Anyone active in using this tool will have noticed that it has not been working for the past week and a half, and as I’m off interstate for a fortnight soon I’d better explain why.
Tumble tree gets its information by a technique called ‘page scraping’, which gathers information by reading the HTML of a page, requesting their servers for more notes, reading the HTML again. It’s not considered to be a good thing to do, but as the Tumblr API doesn’t offer a method to get all notes for a post it was my only option. Which if you are a single person, Tumblr probably don’t mind so much, your impact would be negligable. But involving more users makes the situation far worse.
I knew it wasn’t a great way of doing things, but then found out that their Terms of Service explicitly forbid scraping, which is grounds for closing off Tumblr accounts and potential legal action:

And as this tool gives a growing number of people the ability to make literally hundreds more requests for notes than they might otherwise (not that most people would), I find myself in the position of facilitating a great deal of strain on Tumblr’s already stretched servers. So until I hear back from Tumblr / discuss reasonable limits / get permission to run this tool, it’ll have to remain offline. Some time ago Missing-e users might remember the warnings that Tumblr put up regarding that extension - and page scraping was one of the reasons listed that Tumblr didn’t like Mising-e.

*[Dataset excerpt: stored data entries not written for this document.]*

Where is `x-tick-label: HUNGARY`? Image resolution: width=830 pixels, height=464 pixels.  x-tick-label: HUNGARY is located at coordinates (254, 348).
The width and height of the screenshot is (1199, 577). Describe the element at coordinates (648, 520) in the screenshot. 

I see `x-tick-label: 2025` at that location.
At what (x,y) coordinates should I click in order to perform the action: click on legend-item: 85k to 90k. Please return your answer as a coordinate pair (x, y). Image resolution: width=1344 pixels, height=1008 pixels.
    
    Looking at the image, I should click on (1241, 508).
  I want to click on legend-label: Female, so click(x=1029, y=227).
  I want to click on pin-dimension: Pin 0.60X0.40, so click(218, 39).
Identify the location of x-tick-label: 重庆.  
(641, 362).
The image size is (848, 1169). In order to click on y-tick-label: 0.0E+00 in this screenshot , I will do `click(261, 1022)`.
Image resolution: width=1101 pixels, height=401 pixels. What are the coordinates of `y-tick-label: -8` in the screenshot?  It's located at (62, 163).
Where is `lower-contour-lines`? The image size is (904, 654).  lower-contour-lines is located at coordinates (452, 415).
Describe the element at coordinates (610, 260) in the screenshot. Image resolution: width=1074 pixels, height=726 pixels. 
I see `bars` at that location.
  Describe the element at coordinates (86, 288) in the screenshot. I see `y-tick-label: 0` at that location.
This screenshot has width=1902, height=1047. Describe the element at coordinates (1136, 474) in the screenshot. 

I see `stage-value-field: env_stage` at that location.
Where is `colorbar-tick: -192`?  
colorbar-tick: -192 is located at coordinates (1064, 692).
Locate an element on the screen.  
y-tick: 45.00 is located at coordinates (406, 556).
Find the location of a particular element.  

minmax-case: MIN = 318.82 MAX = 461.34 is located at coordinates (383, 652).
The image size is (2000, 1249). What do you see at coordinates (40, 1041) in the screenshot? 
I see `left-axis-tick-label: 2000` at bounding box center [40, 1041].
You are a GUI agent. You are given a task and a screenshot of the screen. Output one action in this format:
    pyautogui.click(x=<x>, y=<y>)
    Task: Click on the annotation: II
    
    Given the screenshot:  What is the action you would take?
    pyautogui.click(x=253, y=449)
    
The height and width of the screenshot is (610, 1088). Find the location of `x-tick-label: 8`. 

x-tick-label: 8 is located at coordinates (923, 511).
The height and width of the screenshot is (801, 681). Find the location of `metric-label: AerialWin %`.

This tool gives people the ability to chew up a lot more of Tumblr’s resources, but I’d be willing to enforce limits on Tumble Tree to get this within reasonable amounts if it means that it can be used at all.
I don’t mean to demonise Tumblr here - if I owned a blogging service of this size and traffic, I would disallow page scraping and excessive API usage as much as needed to provide a stable site too. However, I do hope that they consider things like this on a case-by-case basis, and perhaps work towards having this kind of functionality built in natively or allowed by 3rd party tools, as the response from launching this alone has proved just how much the Tumblr public would like a visual reblog mapper and notes filtering like this. If the difficulty for Tumblr is server load (which is likely), then this would obviously push any server-intensive features down Tumblr’s list of developement priorities considerably.